Entender “a mensagem” desse filme foi como devorar um inimigo. Assim como dá trabalho ver a mostra do Salvador Dali, quando você também respeita o Picasso e o Goya, mas cultua Velazquez. Eu sempre gostei de Don Quixote, de Cervantes, mas o meu personagem espanhol preferido é o Marques de Carabás, do francês Charles Perrault, um macunaíma espanhol, se isso fosse possível. O melhor da história de Perrault é o momento em que o parceiro de Carabás, o famoso Gato de Botas, desafia o bandido, um leviatã em forma de leão, a transformar-se em ratinho, e logo depois o devora. Ambos são bichos, mas o final não podia ser mais antropofágico.

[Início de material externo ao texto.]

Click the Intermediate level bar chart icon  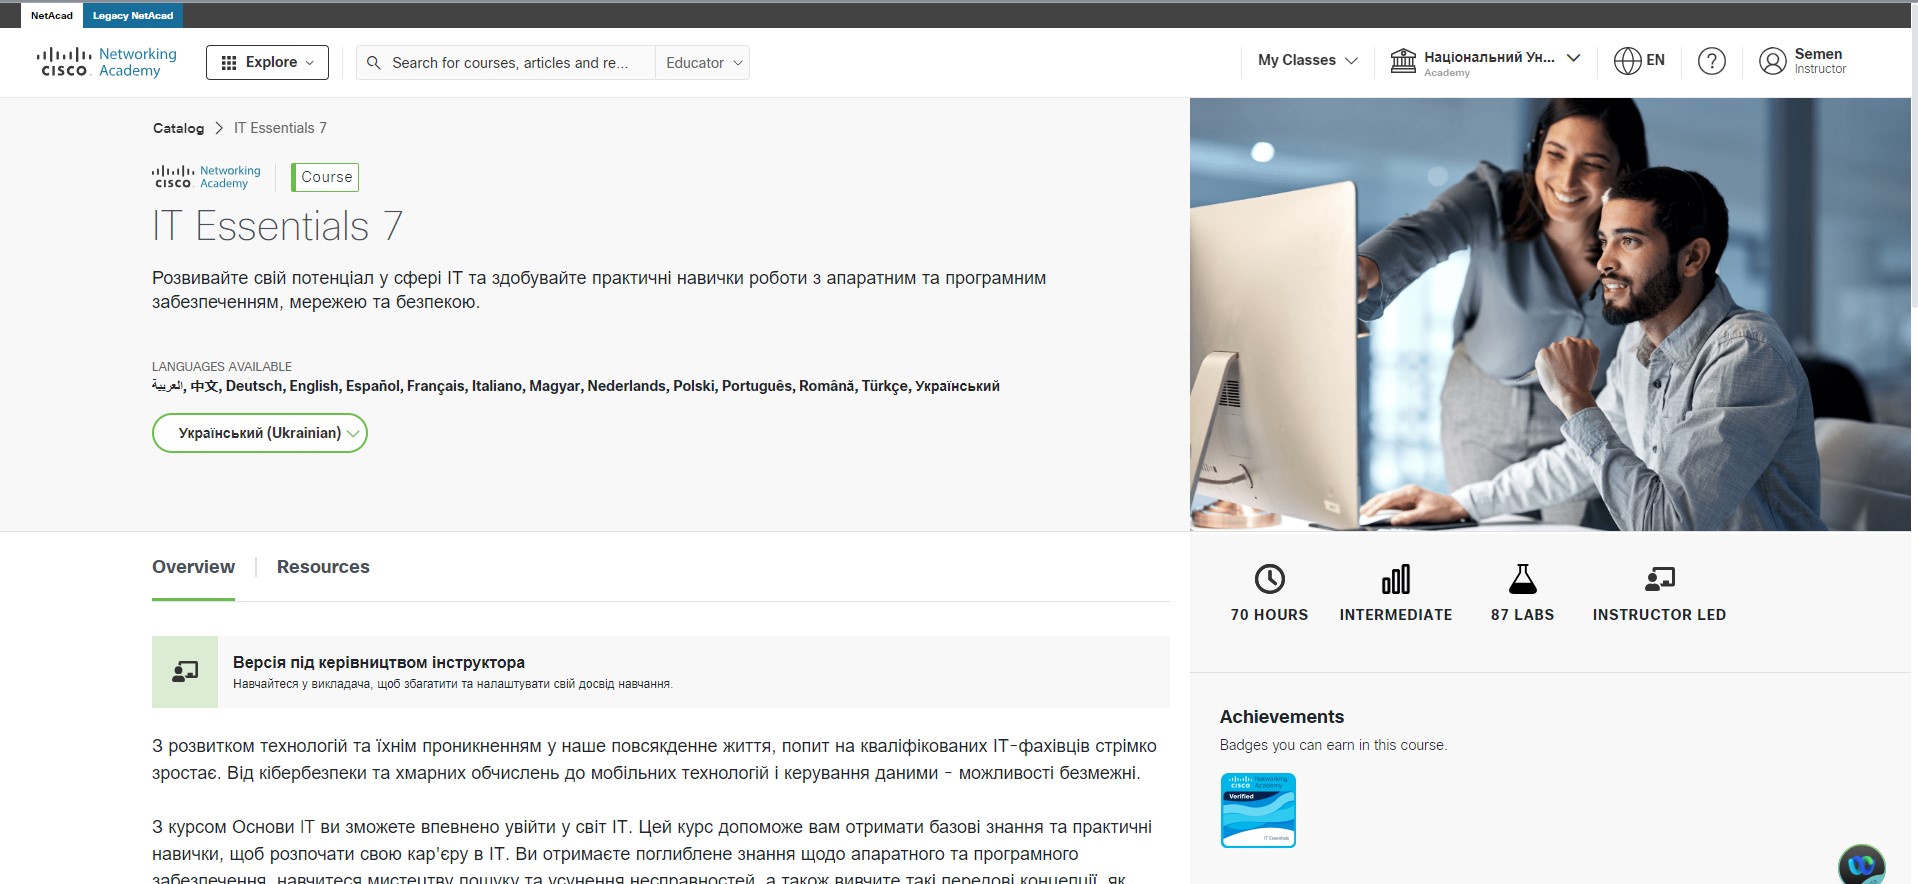point(1395,579)
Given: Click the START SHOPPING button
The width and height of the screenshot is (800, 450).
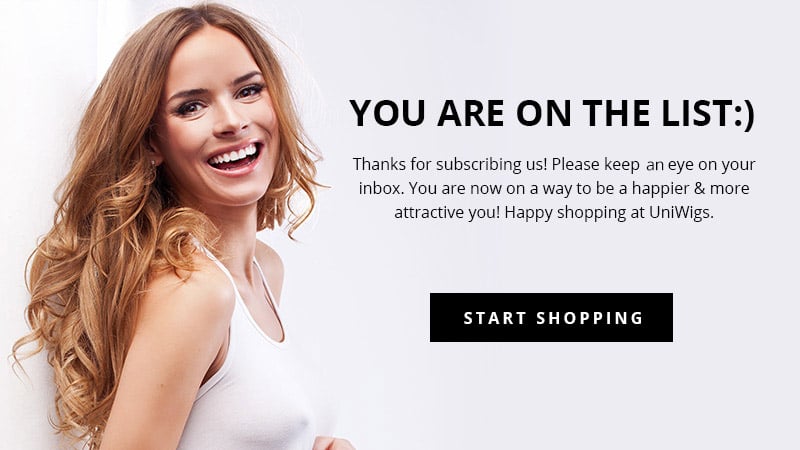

Não me diga que não dá para consumir cultura. Eu sei bem o que é acordar cedo, pegar condução lotada e trabalhar como um boi para pagar a faculdade. Mas se você conseguiu ver todos os filmes da série Crepúsculo, o novo Drácula e o Homem Aranha, também se pode achar um tempinho para ir ao museu; vez por outra, ao teatro, e arranjar um trocado para comprar um bom livro ou ler um jornal, de cabo a rabo. A internet pode muito bem, em vez de emburrecer, ajudar. É como aquela frase de anúncio de banco: “Tecnologia a serviço do homem”.

Aqui mesmo, neste artigo, se você usar todas as palavras grifadas em seu site de busca, como um videogame, ou um Jogo de Amarelinha (Cortazar), e entender o significado de cada uma, terá muito a ganhar. Recolha ponto por ponto e vá saltando as estações, de baixo para cima, passando do inferno ao purgatório e terminando lá em cima, no título, ou na conclusão que ele sugere e descubra que cultura, acima de tudo, é uma questão de hábito.

(*) Artigo feito para a revista Circuito Cultural, que serviu como Tese de Conclusão de Curso (TCC) de formandos da Faculdade de Comunicação Social da UNIP (2014).